In Redgrave, plaintiff argued that the Boston Symphony Orchestra’s cancellation
of her employment contract—due to her political affiliations—damaged her professional
career because a “number of specific movie and theater performances” that would have
been offered to her in the usual course of events were not offered to her as a result of the
cancellation. 855 F.2d at 893. The First Circuit distinguished Redgrave’s claim for
consequential damages based on the “loss of identifiable professional opportunities[,]”
from “nonspecific allegation[s] of damage to reputation,” allowing recovery of the former
when the plaintiff presents “sufficient evidence” that the breach of contract proximately
caused the loss of professional opportunities. Id. at 894 (emphasis added); see also Rice,
203 F.3d at 290 (reversing district court for permitting plaintiff to recover reputation
damages absent sufficient proof of lost business opportunities); Ainbinder v. Money Ctr.
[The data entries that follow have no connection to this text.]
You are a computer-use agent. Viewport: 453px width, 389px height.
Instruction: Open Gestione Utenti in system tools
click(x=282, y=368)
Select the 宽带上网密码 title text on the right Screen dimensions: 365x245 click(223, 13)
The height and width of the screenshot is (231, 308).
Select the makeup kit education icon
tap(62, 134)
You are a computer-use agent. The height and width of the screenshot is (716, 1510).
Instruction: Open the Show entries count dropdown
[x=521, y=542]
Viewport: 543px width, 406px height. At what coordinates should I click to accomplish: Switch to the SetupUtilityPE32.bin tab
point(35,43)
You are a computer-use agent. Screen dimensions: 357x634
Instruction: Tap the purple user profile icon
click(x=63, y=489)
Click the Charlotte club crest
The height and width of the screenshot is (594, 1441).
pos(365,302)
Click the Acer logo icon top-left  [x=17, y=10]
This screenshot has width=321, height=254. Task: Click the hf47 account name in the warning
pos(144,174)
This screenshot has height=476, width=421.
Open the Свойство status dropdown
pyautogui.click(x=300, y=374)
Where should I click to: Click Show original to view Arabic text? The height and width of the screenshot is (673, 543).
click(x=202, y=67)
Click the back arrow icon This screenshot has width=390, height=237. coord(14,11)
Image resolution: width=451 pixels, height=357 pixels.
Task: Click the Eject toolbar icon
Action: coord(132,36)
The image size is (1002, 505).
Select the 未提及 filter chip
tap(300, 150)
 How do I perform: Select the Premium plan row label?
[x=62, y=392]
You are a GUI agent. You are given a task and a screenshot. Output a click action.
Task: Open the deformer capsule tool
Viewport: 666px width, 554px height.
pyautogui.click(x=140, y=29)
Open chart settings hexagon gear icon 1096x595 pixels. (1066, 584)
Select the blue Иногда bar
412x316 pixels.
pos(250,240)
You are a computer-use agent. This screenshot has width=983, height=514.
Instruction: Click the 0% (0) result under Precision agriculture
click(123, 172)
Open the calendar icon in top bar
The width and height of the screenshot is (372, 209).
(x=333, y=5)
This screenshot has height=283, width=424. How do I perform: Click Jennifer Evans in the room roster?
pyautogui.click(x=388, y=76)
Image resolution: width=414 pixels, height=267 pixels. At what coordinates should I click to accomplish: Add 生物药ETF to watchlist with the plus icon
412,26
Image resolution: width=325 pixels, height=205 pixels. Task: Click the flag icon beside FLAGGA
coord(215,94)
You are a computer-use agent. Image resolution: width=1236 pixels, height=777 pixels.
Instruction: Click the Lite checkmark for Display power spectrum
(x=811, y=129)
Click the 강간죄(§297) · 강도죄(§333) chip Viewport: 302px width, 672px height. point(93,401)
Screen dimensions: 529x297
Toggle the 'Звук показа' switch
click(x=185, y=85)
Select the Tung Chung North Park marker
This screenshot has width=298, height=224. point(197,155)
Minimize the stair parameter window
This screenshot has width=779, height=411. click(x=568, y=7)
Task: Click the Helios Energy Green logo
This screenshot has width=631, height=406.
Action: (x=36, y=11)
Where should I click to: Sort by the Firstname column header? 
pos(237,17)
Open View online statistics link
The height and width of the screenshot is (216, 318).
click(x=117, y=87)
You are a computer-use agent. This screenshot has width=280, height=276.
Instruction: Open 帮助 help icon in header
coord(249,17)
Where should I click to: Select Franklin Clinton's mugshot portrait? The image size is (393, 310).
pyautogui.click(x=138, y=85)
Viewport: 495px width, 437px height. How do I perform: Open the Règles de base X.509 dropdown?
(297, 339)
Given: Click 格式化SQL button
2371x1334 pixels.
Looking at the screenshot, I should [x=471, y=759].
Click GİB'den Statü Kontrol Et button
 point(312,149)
Fin. Grp., Inc., No. CV 10-5270 SJF AKT, 2013 WL 1335997, at *10 (E.D.N.Y. Feb. 28,
12
2013) (finding that under New York law, “damages to reputation may be available where a
plaintiff can prove specific business opportunities lost as a result of its diminished
reputation” (internal quotation marks omitted)), report and recommendation adopted, No.
10-CV-5270 SJF AKT, 2013 WL 1335893 (E.D.N.Y. Mar. 25, 2013).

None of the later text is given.